É fácil criticar o aborto dos outros. Mas e se fosse com você, mulher? Ou com a sua mulher, sua namorada? É por aí que vai o documentário dirigido por Carla Gallo, que estará nos cinemas de São Paulo a partir de 05 de setembro de 2008. O aborto é uma experiência difícil, custosa, complexa, para qualquer pessoa.
Está muito longe de ser uma mera questão de princípios. A câmera de Carla Gallo invade a rotina das mulheres que acabam por fazer essa escolha, quando podem, como é o caso dos serviços de aborto legal, isto é, aquele que é permitido por lei nos casos de estupro, violência sexual, ou os que põem em risco a vida da mãe. Ser bem atendido num serviço público para esse fim é a glória. Calma lá! É bom, evidentemente, mas não é nada glorioso, não. É sofrido, envolve procedimentos hospitalares, chatos, rotineiros, que obrigam as mulheres a lidarem com seus fluídos corporais, seus medos, incertezas e culpas. Pode ser muito necessário, trazer alívio em tantos casos, mas não é agradável de se viver. Nem de assistir, portanto. Causa incômodo ver consultas, exames, internações serem invadidos (ou encenados) pelas lentes da documentarista.
E quando o aborto está ligado a situações ilegais e clandestinas, como o filme mostra também, por meio de depoimentos contundentes? Fica muito pior. Tem até mulher presa e algemada por ter feito aborto.
O incômodo fica ainda maior porque a filmagem se dá muito de perto, invadindo a vivência, penetrando no íntimo da questão e das pessoas. Mas também é preciso preservá-las. A fragmentação das imagens se torna um outro grande incômodo: corpos sem rosto, mulheres mostradas de costas, só o olho aparece enquanto o depoimento acontece, mãos, cobertores de hospital, pedaços, pedaços... Chega uma hora em que não tem mais imagem para mostrar, a ponto de termos de olhar para uma torneira, cujos pingos caem lentamente, um a um, em primeiro plano. Por que não um livro, um texto ou um programa de rádio, em vez de cinema, numa hora dessas? Mas o cinema é mais forte, mais presente, vira DVD depois e vai para todo lado. Muito apropriado para um cinema militante que tem lado, posição, e quer interferir na legislação que regulamenta a questão do aborto no Brasil.
Os argumentos também aparecem, na voz dos especialistas da saúde, ao final, mas aí o documentário perde a força. Por mais bem fundamentadas que possam ser as posições apresentadas, só um lado se manifesta. O interesse cai, só vai convencer quem já está convencido, me parece. Apesar dos dados contundentes que se apresentam. Talvez porque o filme, embora curto, tem pouco mais de 70 minutos, seja longo demais, se considerarmos que quase todo o tempo é de aflição.

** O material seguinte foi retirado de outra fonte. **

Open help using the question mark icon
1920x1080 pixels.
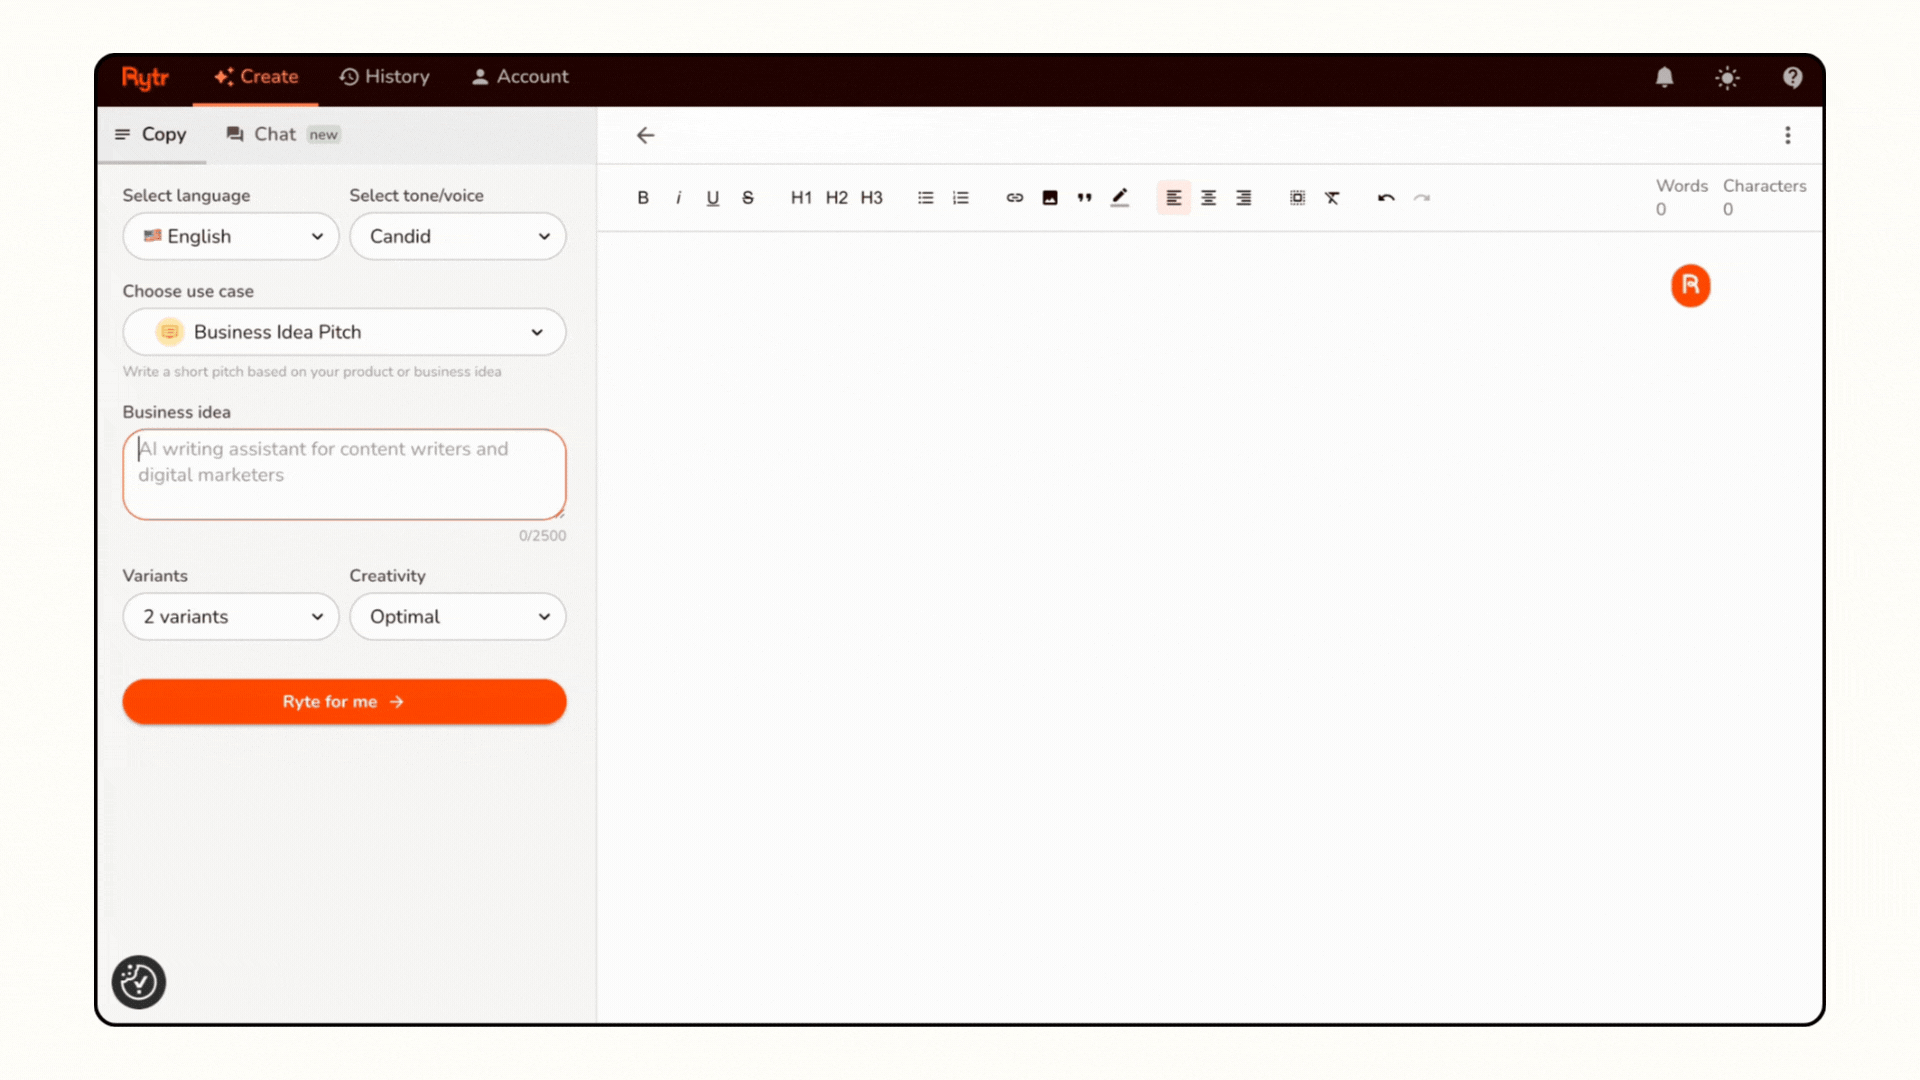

Sinceramente, senti um pouco de saudade do filme romeno "Quatro meses, três semanas e dois dias", de Cristian Mungiu, de 2007, e da sua ficção tão extraordinariamente bem construída e filmada. A aflição é a mesma, mas o envolvimento emocional recheado de medo, suspense e solidariedade é uma aula de cinema. O que não significa que "O aborto dos outros" não seja um filme que mereça ser visto e possa ser objeto de muitas discussões e reflexões importantes.